Centre for Anthropobiology & Genomics of Toulouse, Université Paul Sabatier, Toulouse, France.
Departament de Genètica, Microbiologia I Estadística, and Institut de Recerca de la Biodiversitat, Universitat de Barcelona, Barcelona, Spain.
Methods Mol Biol. 2022;2569:213-232. doi: 10.1007/978-1-0716-2691-7_10.
Estimating gene gain and losses is paramount to understand the molecular mechanisms underlying adaptive evolution. Despite the advent of high-throughput sequencing, such analyses have been so far hampered by the poor contiguity of genome assemblies. The increasing affordability of long-read sequencing technologies will however revolutionize our capacity to identify gene gains and losses at an unprecedented resolution, even in non-model organisms. To thoroughly exploit all such multigene family variation, the software BadiRate implements a collection of birth-and-death stochastic models, aiming at estimating by maximum likelihood the gene turnover rates along the internal and external branches of a given phylogenetic species tree. Its statistical framework also provides versatility for inferring the gene family content at the internal phylogenetic nodes (and to estimate the minimum number of gene gains and losses in each branch), for statistically contrasting competing hypotheses (e.g., accelerations of the gene turnover rates at pre-defined clades), and for pinpointing gene family expansions or contractions likely driven by natural selection. In this chapter we review the theoretical models implemented in BadiRate and illustrate their applicability by analyzing a hypothetical data set of 14 microbial species.

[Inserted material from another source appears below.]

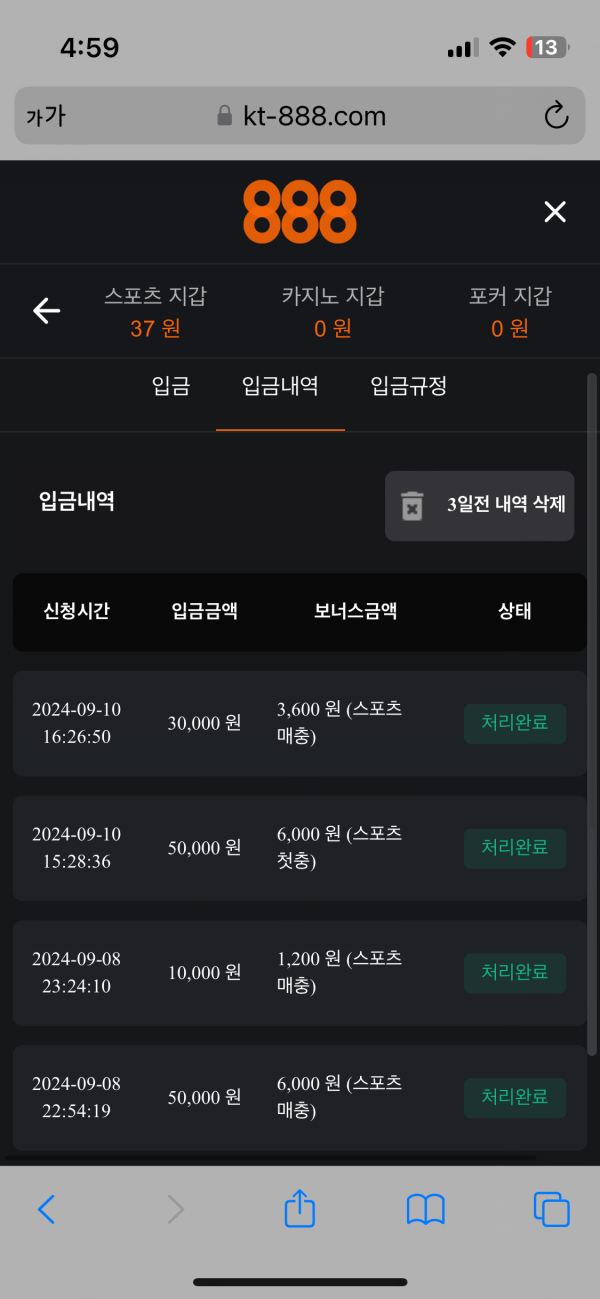
Task: Tap the trash can delete icon
Action: point(412,505)
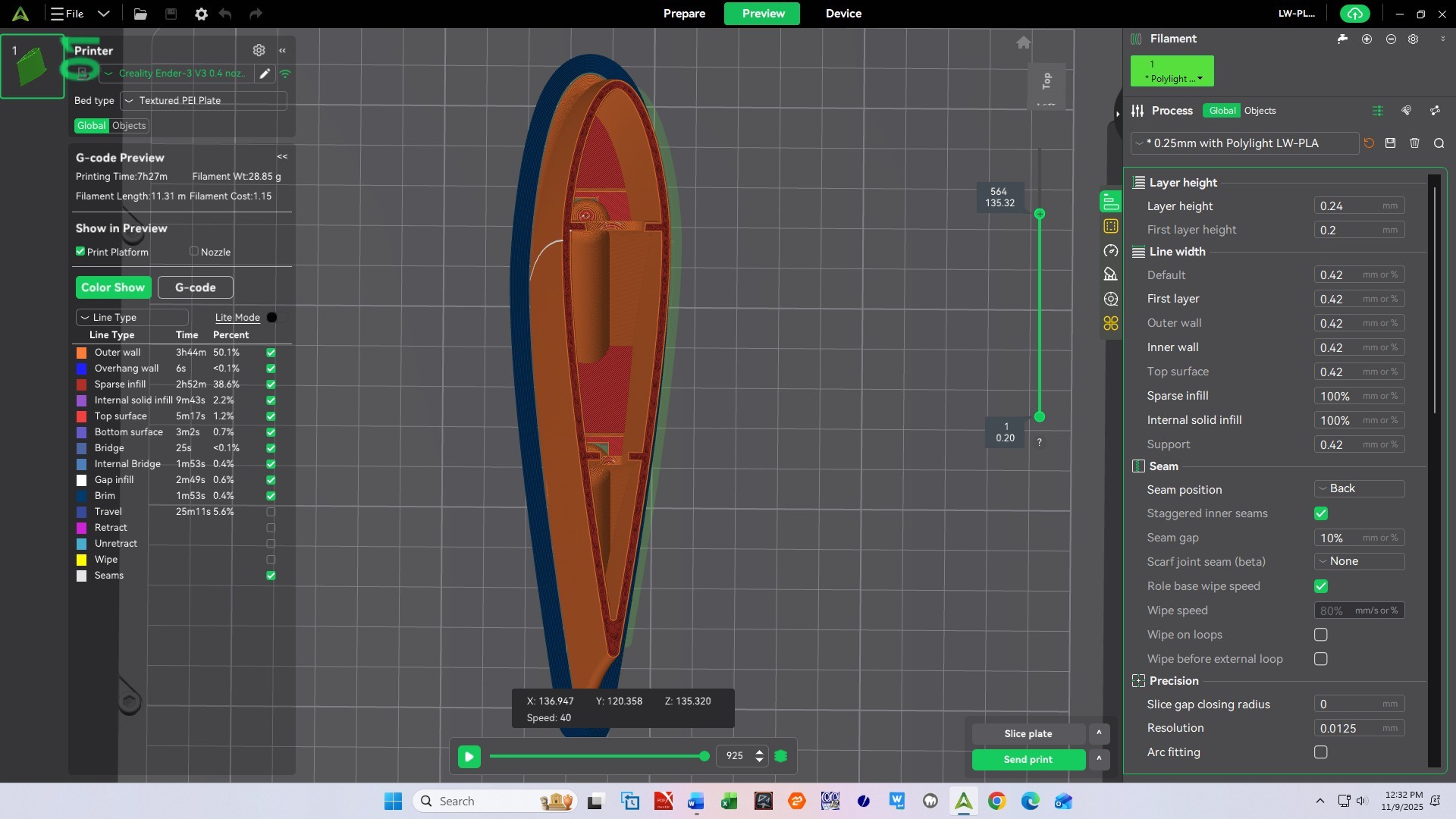The width and height of the screenshot is (1456, 819).
Task: Click the edit printer preset pencil icon
Action: tap(265, 74)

估计基因的获得和丢失对于理解适应性进化的分子机制至关重要。尽管高通量测序技术已经问世,但到目前为止,这些分析受到基因组组装连续性差的阻碍。然而,长读长测序技术的成本不断降低,将彻底改变我们以空前的分辨率识别基因获得和丢失的能力,即使在非模式生物中也是如此。为了充分利用所有这些多基因家族的变异,BadiRate 软件实现了一系列的出生和死亡随机模型,旨在通过最大似然法估计给定系统发育种树内部和外部分支上的基因周转率。其统计框架还为推断内部系统发育节点上的基因家族内容(并估计每个分支中的最小基因获得和丢失数量)提供了多功能性,用于统计对比竞争假设(例如,在预定义进化枝处基因周转率的加速),并确定可能由自然选择驱动的基因家族扩张或收缩。在本章中,我们将回顾 BadiRate 中实现的理论模型,并通过分析 14 个微生物物种的假设数据集来说明它们的适用性。